Former Supreme Court judge J Chelameswar on Friday observed that all political parties in power “never bothered” to make the CBI (Central Bureau of Investigation) “stable or statutory or rational”.
“The question is, can we as a society put the democratic pressure on the lawmakers of this country, the parliament, the legislature to rationalise these practices and these institutions,” Chelameswar asked while delivering the keynote address at the panel discussion on ‘Re-thinking Surveillance: How Much is too Much?’
He recalled that during the Aadhar case, a “vehement” submission was made by the then-attorney general saying there is no fundamental right to privacy in the Indian constitution. But later when the Apex court upheld that the right to privacy was under fundamental rights, every party claimed that they are vindicated.
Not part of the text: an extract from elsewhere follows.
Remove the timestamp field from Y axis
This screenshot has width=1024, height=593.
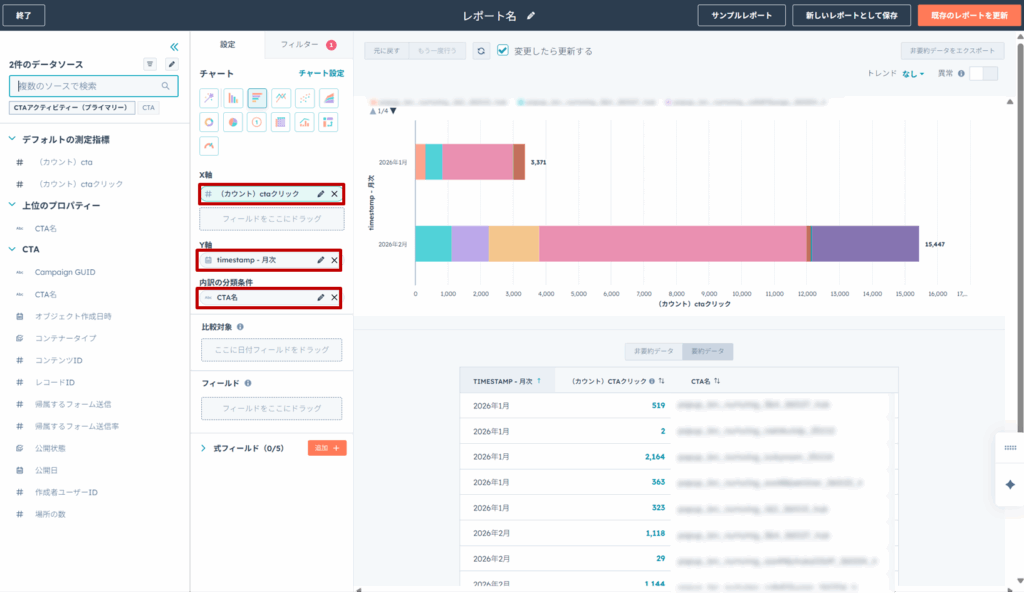[x=335, y=260]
At the function organised by NGO Common Cause and the Centre for the Study of Developing Societies (CSDS), a report titled ‘Status of Policing in India Report 2023: Surveillance and the Question of Privacy’ was also released.
The findings of the report indicate a high level of public support for certain forms of government surveillance but also reveal a lack of public awareness regarding critical issues such as the Pegasus scandal and the Puttaswamy case.
“Every right comes with a corresponding obligation which imposes limitations on the rights. So the right of privacy question is whether the state is collecting [data], for whatever reasons and distributions, is there transparency in the process? Is the data being collected in a manner which can be examined and assessed if the data is meant for the benefit of the people? Ultimately, any act of the state is required to be meant for the benefit of the people of the country.”
“Assessment is only possible if only we have a proper system and law which regulates the keeping of the surveillance and collection of data regarding individuals by the state,” Chelameswar stressed.
As a solution, he suggested exerting democratic pressure on the lawmakers for a more rational legal system to regulate such activities in this country.